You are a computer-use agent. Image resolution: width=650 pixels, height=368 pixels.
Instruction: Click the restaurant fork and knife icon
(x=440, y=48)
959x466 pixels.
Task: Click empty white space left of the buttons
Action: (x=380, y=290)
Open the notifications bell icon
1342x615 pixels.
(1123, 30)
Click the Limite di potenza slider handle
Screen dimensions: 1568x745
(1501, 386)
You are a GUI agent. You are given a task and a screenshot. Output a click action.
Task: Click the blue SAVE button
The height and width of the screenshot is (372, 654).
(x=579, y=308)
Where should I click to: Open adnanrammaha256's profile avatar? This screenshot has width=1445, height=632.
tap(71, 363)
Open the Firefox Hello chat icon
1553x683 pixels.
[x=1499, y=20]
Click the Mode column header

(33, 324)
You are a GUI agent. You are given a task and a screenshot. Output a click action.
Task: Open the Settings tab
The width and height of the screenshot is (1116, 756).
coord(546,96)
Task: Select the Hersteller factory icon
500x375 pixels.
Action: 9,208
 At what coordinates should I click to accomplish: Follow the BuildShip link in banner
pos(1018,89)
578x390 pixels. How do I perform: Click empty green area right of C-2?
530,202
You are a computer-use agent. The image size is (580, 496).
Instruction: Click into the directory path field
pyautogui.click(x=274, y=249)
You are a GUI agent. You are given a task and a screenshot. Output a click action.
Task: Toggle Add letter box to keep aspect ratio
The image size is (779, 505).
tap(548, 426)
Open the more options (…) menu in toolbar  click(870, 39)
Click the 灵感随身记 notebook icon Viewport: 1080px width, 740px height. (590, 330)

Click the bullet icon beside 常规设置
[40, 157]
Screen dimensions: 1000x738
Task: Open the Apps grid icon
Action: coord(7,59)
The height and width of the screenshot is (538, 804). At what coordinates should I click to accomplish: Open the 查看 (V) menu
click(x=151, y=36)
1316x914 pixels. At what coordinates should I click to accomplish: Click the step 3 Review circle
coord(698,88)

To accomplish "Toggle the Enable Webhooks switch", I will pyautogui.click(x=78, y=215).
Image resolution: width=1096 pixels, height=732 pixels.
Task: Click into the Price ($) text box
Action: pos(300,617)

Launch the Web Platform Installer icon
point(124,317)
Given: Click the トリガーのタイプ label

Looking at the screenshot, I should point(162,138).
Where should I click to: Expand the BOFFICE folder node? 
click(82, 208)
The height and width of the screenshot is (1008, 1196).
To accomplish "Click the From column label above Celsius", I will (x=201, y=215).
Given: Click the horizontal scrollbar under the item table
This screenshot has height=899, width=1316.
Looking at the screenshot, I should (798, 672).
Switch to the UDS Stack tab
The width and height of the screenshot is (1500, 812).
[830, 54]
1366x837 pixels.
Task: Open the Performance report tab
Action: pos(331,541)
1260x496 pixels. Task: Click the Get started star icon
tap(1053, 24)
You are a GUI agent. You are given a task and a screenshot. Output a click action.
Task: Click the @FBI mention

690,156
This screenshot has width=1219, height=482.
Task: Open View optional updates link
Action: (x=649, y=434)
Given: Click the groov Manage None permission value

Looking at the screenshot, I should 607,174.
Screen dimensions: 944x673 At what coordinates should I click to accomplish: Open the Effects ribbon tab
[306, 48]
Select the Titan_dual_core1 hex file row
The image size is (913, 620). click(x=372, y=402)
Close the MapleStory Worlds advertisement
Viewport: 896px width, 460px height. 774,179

EXERCISE
In the records above, collect each line with "computer".

TASK ANSWER
You are a computer-use agent. Image resolution: width=650 pixels, height=368 pixels.
You are a computer-use agent. The image size is (580, 496).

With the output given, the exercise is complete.